#condéchallenge 2021 - Capsules 1 - 5
Voici les capsules 1 à 5 du #condéchallenge de 2021. Vous pouvez lire la transcription des épisodes. Pour télécharger le template bingo, c’est ici.
Une Saison à Rihata (1981)
Une ancienne ville coloniale abandonnée à sa torpeur, que traverse un fleuve boueux: Rihata. Une grande maison délabrée, au jardin envahi d'herbes de Guinée, et ses occupants: Marie-Hélène, Antillaise déracinée, Zek, son mari, directeur régional de la Banque autonome pour le développement, et leurs enfants. Marie-Hélène a connu Zek à Paris, où ils étaient tous deux étudiants. Elle l'a épousé et l'a suivi en Afrique dans cette République noire gouvernée par un tyran. À N'Daru, la capitale, un drame a marqué le couple. Puis Marie-Hélène a follement aimé le frère cadet de Zek, Madou. Dans ces conditions, l'installation à Rihata a pris l'allure d'une fuite. Marie-Hélène, insatisfaite, blessée et blessante, confrontée à un milieu clos pour lequel elle reste "l'étrangère", est sur le point de se résigner à vieillir quand Madou reparaît, ministre en mission. Avec lui renaissent la tentation d'exister et l'espoir d'un autre horizon...
Bon, faut savoir que j’adore les soap operas à la base. Et “Une Saison à Rihata”, c’est un véritable soap opéra comme j’aime. Le mari qui reconnaît un fils qui n’est pas de lui. L’épouse et le beau-frère amoureux, mais genre le véritable amour. Franchement si Maryse Condé n’avait pas eu un premier amour aussi tragique, je me dis qu’elle aurait peut-être écrit de la romance. Ses premiers romans ne te montrent que le côté toxique qu’on donne à l’amour. Alors si elle avait mis son énergie créatrice au service d’une représentation d’un amour heureux… Je pense sincèrement que notre société se porterait mieux. Chez Maryse Condé, la majorité des personnages amoureux sont toxiques. D’ailleurs en reprenant mes notes, je me suis posée la question: le personnage de Madou est-il le seul homme noir amoureux non toxique de la bibliographie de Maryse Condé ? Après, au vu des personnages masculins après le roman Célanire Cou-Coupé, j’affinerais la question: Madou est-il le seul homme noir amoureux non toxique et qui soit désirable? Là je dirais, oui. Madou est d’une telle vulnérabilité face à Marie-Hélène alors qu’il est un homme de pouvoir. Bref, ce qui m’a fait aussi réfléchir, c’est bien sûr la représentation de l’Afrique. Maryse Condé a une relation compliquée avec le continent.
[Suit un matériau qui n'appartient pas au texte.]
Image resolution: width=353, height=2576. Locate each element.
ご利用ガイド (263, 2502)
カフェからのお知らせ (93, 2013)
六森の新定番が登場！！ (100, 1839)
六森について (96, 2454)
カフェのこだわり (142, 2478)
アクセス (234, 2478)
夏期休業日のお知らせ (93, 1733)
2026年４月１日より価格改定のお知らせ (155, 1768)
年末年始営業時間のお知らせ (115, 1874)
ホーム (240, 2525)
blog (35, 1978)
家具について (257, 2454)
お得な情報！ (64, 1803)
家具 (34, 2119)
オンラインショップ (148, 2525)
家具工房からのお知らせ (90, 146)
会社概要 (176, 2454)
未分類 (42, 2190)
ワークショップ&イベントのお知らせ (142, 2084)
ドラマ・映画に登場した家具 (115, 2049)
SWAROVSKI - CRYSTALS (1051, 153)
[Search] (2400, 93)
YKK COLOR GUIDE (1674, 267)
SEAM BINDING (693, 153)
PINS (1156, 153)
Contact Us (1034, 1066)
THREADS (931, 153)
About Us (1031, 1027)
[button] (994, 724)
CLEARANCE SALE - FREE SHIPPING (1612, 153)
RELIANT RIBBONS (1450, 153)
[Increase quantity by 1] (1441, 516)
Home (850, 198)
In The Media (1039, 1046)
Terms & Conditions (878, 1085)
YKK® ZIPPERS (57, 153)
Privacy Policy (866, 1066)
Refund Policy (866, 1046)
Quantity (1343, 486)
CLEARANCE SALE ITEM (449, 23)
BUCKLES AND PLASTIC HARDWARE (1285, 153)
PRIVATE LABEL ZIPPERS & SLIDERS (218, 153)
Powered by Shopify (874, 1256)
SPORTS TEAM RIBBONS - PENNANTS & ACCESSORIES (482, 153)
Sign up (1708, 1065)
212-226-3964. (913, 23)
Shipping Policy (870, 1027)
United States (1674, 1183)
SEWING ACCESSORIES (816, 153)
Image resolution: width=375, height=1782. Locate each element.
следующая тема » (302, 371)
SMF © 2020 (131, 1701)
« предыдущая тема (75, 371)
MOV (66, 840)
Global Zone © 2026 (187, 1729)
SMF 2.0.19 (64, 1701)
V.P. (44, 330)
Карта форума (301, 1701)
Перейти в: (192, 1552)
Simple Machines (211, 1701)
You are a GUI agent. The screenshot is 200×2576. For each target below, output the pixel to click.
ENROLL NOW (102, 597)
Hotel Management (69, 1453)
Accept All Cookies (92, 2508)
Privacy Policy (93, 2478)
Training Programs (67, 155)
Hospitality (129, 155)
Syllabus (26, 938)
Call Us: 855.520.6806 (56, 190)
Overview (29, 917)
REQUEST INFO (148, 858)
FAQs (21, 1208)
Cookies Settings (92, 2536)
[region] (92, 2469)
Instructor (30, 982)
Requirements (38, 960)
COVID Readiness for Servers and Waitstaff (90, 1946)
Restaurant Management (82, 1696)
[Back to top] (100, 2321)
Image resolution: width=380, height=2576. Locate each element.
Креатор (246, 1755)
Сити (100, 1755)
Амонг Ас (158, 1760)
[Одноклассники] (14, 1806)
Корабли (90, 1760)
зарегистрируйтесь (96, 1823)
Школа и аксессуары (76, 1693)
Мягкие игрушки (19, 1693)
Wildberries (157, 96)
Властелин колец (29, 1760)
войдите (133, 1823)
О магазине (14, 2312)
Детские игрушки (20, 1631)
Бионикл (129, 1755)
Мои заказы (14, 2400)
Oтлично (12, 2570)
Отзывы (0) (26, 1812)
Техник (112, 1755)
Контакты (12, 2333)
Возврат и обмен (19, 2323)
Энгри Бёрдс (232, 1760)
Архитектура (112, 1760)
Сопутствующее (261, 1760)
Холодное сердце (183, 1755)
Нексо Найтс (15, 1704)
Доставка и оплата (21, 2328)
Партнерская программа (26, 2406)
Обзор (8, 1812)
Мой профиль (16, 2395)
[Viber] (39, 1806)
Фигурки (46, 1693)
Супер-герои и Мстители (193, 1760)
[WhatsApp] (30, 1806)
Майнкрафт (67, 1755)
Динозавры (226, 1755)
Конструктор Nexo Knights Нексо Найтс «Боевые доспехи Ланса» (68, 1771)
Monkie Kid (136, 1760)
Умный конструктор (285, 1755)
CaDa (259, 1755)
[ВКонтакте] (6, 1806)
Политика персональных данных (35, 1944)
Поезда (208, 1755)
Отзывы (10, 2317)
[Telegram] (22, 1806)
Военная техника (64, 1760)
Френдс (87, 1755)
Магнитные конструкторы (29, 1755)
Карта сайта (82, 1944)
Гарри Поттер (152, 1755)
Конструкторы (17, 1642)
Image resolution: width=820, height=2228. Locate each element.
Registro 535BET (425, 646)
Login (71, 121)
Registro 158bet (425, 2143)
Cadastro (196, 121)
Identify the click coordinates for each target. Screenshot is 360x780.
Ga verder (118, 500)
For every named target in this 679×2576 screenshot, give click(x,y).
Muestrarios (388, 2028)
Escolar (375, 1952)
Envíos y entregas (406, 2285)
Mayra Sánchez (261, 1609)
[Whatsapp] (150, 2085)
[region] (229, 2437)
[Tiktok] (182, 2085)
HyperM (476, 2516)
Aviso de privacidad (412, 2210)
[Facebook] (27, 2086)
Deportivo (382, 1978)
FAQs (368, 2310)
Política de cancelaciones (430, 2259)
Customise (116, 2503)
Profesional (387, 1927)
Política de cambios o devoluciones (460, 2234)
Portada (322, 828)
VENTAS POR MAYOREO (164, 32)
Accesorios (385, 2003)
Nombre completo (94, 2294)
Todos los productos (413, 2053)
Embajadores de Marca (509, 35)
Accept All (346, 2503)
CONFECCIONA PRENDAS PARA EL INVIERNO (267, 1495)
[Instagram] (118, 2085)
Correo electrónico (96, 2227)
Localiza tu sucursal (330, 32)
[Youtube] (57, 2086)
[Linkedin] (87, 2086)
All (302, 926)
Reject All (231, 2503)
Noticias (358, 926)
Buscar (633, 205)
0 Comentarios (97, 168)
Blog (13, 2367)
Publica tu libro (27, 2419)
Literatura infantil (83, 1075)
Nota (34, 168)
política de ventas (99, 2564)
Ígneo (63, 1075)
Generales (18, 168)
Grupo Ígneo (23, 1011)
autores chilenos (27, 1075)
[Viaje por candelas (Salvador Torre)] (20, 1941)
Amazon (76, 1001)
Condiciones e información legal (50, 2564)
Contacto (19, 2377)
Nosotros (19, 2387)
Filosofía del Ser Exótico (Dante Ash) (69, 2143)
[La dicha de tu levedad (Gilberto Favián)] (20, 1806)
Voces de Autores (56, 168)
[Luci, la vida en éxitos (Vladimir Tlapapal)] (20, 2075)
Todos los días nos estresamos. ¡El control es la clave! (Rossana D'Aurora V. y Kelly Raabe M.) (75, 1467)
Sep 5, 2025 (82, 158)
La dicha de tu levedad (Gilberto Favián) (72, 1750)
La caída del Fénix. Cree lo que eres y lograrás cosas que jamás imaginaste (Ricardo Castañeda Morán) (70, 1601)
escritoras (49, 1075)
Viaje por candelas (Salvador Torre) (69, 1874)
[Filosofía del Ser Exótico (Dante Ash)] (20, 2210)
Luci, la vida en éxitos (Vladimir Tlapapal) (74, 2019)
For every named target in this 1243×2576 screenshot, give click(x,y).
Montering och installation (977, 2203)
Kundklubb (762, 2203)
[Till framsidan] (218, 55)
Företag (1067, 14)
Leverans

On comprend pourquoi surtout dans les romans autobiographiques. Mais même si ses personnages antillais se sentent toujours rejetés en Afrique, elle ne se permet pas de blâmer les locaux. Et je trouve que cette représentation est d’autant plus nuancée à partir de 2000 avec Célanire Cou-Coupé. A partir de là, ses personnages féminins antillais continuent une quête d’identité intérieure mais arrivent à établir une connexion réelle avec l’Afrique.
Le titre #streamcaribbean est For Blues interprété au piano par Alain Jean-Marie, un des plus grands pianistes de l’histoire musicale française. Une légende vivante du jazz…
Moi Tituba sorcière (1986)
Fille de l'esclave Abena violée par un marin anglais à bord d'un vaisseau négrier, Tituba, née à la Barbade, est initiée aux pouvoirs surnaturels par Man Yaya, guérisseuse et faiseuse de sorts. Son mariage avec John Indien l'entraîne à Boston, puis au village de Salem au service du pasteur Parris. C'est dans l'atmosphère hystérique de cette petite communauté puritaine qu'a lieu le célèbre procès des sorcières de Salem en 1692. Tituba est arrêtée, oubliée dans sa prison jusqu'à l'amnistie générale qui survient deux ans plus tard. Là s'arrête l'histoire. Maryse Condé la réhabilite, l'arrache à cet oubli auquel elle avait été condamnée et, pour finir, la ramène à son pays natal, la Barbade au temps des Nègres marrons et des premières révoltes d'esclaves.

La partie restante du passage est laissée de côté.